後払いサービスは手軽で便利。今利用者急増中の後払いサービスについて詳しく解説します。

出典(トップ画像):NP後払い

後払いサービスは、主にインターネット通販などで商品注文時に料金の支払いを行わず、後日送付されてくる紙の請求書を使ってコンビニ等で支払いを済ませることができるものです。

NP後払いやPaidy(ペイディー)、GMO後払いなどいくつかのサービスがあり、商品購入時にお金が無くても後払いサービスを利用して決済ができるのです。

現在では色々なオンラインストアでこの後払いサービスが導入されており、これからも利用できる店舗の拡大が予想されます。

そこで今回はこの後払いサービスについてその概要やメリット、知っておきたい注意すべきポイントなどについて解説していきます。

後払いサービスの概要

後払いサービスとは?

後払いサービスを利用すれば、オンラインショップ等での買物において銀行振込やカード払いなどと異なり、その場では支払いをせずに商品を手に入れることができます。

注文時においては後払いサービス会社が商品代金を一時的に肩代わりします。そして購入した人は、後払いサービス会社から後日送られてくる紙の請求書をコンビニや郵便局などの指定の支払い場所へ持参して最終的な払込みを行います。

「後払いサービスの例:NP後払い」

出典:NP後払い

「後払いサービスの例(続き):NP後払い」

出典:NP後払い

後払いサービスの各種ルール

後払いサービスの利用に際しては、次のような点を覚えておくことが必要です。

「後払いサービスの基本的なポイント」

  • 後払いサービスは、これを導入している店舗のみで利用することができる
  • 決済できる金額は後払いサービスごとに上限が設定されている
  • 商品代金以外に後払いサービスの清算手数料がかかる場合がある
  • 分割払いには対応していない後払いサービスが多い
  • 後払いサービスの利用においては与信審査を通過することが必要
  • 請求書による支払いは定められた支払い期限内に行われなければならない
  • 請求書による支払いが良好であれば利用限度額がアップする可能性がある
  • 期限内に支払いができない場合、利用限度額のダウンや利用停止となる恐れがある

ローン契約などと似ている部分がある

上記についてはクレジットカードを利用したことがある方や各種ローンを組んでいる方でしたら割とすんなり理解できる内容ではないかと思われます。

後払いサービスは、定められた利用限度額の範囲内で利用でき、支払い期日までに確実に商品代金を支払うことがその骨格となっています。

与信審査(支払い能力審査)や支払い履歴が重要となってくるのも一般のカードローンやキャッシングなどと同じです。

しかし、後払いサービスならではのいくつかのメリットがありますので、これより以下に解説していきます。

後払いサービスのメリット


出典:NP後払い

商品内容を確認してから支払いができる

ネットショッピングでは商品の購入前に実物を手に取って確認したり目で見ることはできません。

後払いサービスを使えば、商品の中身・状態等を実際に確認してから最終的な支払いを行うことができます。

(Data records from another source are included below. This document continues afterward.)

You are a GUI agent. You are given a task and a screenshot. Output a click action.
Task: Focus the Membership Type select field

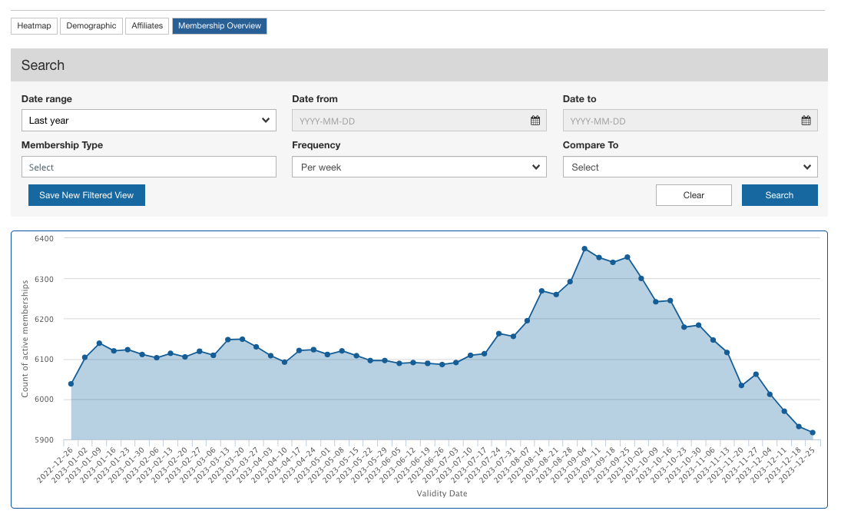(x=148, y=167)

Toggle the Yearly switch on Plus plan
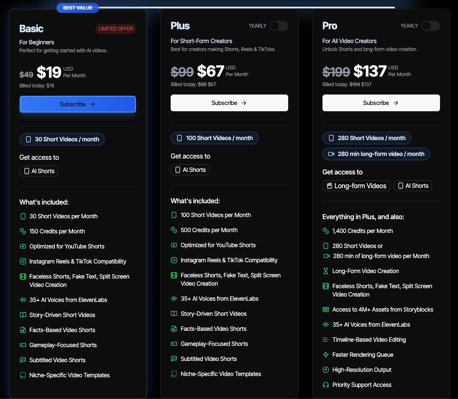279,26
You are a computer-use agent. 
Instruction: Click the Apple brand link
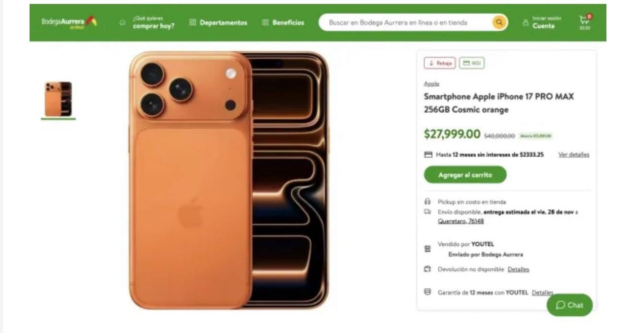431,84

もし違う商品が届いたり、イメージした商品でなかったといった場合もありますので、後払いサービスを利用することで気兼ねなく商品の注文が行えるようになるのです。

お金がない場合でも当座をしのぐことができる

欲しい商品があったとしても給料日までまだ日数があって手持ちのお金が心細い!

そんな時には後払いサービスを利用して支払いを後日に引き延ばすことができるのです。これはみなさんでも容易に想像がつくメリットだと思います。

ただ後払いサービスの利用にあたっては、後日しっかり支払いができる目途が立っていることや、無計画に後払いサービスを利用しないことがとても大切です。

オンライン店舗でも安心して買い物ができる

オンラインストアでの買い物であっても後払いサービスを使えば後日コンビニなどで現金払いができます。

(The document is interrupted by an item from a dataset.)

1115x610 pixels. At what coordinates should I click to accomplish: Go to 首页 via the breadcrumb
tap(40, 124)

これは特に、ネットセキュリティが心配といった方、オンラインでのカード払いに抵抗があるといった方に重宝するものです。

クレジットカードによる被害は年々増加傾向にあり、街でのカード決済は行っていてもインターネット上での利用はためらってしまう方もおられるでしょう。

またネットショッピングの場合はその店舗やショップ店員などの本当の姿が分かりません。フィッシングサイトや不正な対応等の懸念が残ります。

そこで後払いサービスを利用することで、商品が確実に届いてから安心して支払いが行えるようになります。

与信審査がスピーディー

Expert
誰でも気軽に使える後払いサービスですが、後払いという性質を持つことから無条件で提供されているわけではなく、実は購入者の支払い能力を判断する審査が行われています。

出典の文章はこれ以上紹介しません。